• WORK INSTRUCTIONS: The expected answer is the data below, retyped exactly.

INPUT FOR THIS TASK section start

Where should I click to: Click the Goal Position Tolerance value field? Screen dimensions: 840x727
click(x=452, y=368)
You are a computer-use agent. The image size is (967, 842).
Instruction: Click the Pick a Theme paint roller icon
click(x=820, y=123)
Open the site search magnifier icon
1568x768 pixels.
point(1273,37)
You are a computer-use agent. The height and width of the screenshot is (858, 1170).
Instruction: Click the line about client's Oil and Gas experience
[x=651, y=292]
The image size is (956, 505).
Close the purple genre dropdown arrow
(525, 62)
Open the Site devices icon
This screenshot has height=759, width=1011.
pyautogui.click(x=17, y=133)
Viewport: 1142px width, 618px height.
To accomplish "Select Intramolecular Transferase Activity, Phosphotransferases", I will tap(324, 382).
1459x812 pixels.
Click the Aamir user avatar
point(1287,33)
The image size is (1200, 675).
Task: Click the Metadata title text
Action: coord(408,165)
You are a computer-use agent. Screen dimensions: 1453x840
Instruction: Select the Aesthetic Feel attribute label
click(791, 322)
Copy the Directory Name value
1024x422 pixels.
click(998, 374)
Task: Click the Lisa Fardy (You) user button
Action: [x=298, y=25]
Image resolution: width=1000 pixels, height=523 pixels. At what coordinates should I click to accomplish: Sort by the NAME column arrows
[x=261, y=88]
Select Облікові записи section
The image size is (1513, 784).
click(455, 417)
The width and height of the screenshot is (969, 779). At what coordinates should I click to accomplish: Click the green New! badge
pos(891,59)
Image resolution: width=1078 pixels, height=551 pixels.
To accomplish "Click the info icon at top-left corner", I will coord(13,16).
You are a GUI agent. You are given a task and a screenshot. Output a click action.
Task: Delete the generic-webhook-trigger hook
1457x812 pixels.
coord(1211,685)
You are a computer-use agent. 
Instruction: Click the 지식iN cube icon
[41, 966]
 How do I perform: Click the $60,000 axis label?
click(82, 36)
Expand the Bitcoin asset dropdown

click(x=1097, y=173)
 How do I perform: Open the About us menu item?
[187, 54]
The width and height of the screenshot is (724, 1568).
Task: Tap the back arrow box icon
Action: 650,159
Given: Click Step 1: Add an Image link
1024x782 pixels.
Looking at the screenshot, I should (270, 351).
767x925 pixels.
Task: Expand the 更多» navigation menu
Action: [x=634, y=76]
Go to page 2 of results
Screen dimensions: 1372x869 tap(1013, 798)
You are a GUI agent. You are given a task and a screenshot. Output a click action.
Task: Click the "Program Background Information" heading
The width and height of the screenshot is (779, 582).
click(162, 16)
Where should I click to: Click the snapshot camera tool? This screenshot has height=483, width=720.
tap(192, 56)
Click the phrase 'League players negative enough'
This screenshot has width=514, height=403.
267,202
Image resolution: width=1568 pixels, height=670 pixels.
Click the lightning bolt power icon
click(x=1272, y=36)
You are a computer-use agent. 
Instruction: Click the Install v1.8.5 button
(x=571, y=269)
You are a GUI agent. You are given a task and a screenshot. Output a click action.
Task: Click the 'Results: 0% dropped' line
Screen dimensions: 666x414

INPUT FOR THIS TASK section end

• YOUR RESPONSE:
Where should I click to: Click the Goal Position Tolerance value field? Screen dimensions: 840x727
click(x=452, y=368)
You are a computer-use agent. The image size is (967, 842).
Instruction: Click the Pick a Theme paint roller icon
click(x=820, y=123)
Open the site search magnifier icon
1568x768 pixels.
point(1273,37)
You are a computer-use agent. The height and width of the screenshot is (858, 1170).
Instruction: Click the line about client's Oil and Gas experience
[x=651, y=292]
The image size is (956, 505).
Close the purple genre dropdown arrow
(525, 62)
Open the Site devices icon
This screenshot has height=759, width=1011.
pyautogui.click(x=17, y=133)
Viewport: 1142px width, 618px height.
To accomplish "Select Intramolecular Transferase Activity, Phosphotransferases", I will tap(324, 382).
1459x812 pixels.
Click the Aamir user avatar
point(1287,33)
The image size is (1200, 675).
Task: Click the Metadata title text
Action: coord(408,165)
You are a computer-use agent. Screen dimensions: 1453x840
Instruction: Select the Aesthetic Feel attribute label
click(791, 322)
Copy the Directory Name value
1024x422 pixels.
click(998, 374)
Task: Click the Lisa Fardy (You) user button
Action: [x=298, y=25]
Image resolution: width=1000 pixels, height=523 pixels. At what coordinates should I click to accomplish: Sort by the NAME column arrows
[x=261, y=88]
Select Облікові записи section
The image size is (1513, 784).
click(455, 417)
The width and height of the screenshot is (969, 779). At what coordinates should I click to accomplish: Click the green New! badge
pos(891,59)
Image resolution: width=1078 pixels, height=551 pixels.
To accomplish "Click the info icon at top-left corner", I will coord(13,16).
You are a GUI agent. You are given a task and a screenshot. Output a click action.
Task: Delete the generic-webhook-trigger hook
1457x812 pixels.
coord(1211,685)
You are a computer-use agent. 
Instruction: Click the 지식iN cube icon
[41, 966]
 How do I perform: Click the $60,000 axis label?
click(82, 36)
Expand the Bitcoin asset dropdown

click(x=1097, y=173)
 How do I perform: Open the About us menu item?
[187, 54]
The width and height of the screenshot is (724, 1568).
Task: Tap the back arrow box icon
Action: 650,159
Given: Click Step 1: Add an Image link
1024x782 pixels.
Looking at the screenshot, I should (270, 351).
767x925 pixels.
Task: Expand the 更多» navigation menu
Action: [x=634, y=76]
Go to page 2 of results
Screen dimensions: 1372x869 tap(1013, 798)
You are a GUI agent. You are given a task and a screenshot. Output a click action.
Task: Click the "Program Background Information" heading
The width and height of the screenshot is (779, 582).
click(162, 16)
Where should I click to: Click the snapshot camera tool? This screenshot has height=483, width=720.
tap(192, 56)
Click the phrase 'League players negative enough'
This screenshot has width=514, height=403.
267,202
Image resolution: width=1568 pixels, height=670 pixels.
Click the lightning bolt power icon
click(x=1272, y=36)
You are a computer-use agent. 
Instruction: Click the Install v1.8.5 button
(x=571, y=269)
You are a GUI agent. You are given a task and a screenshot. Output a click action.
Task: Click the 'Results: 0% dropped' line
Screen dimensions: 666x414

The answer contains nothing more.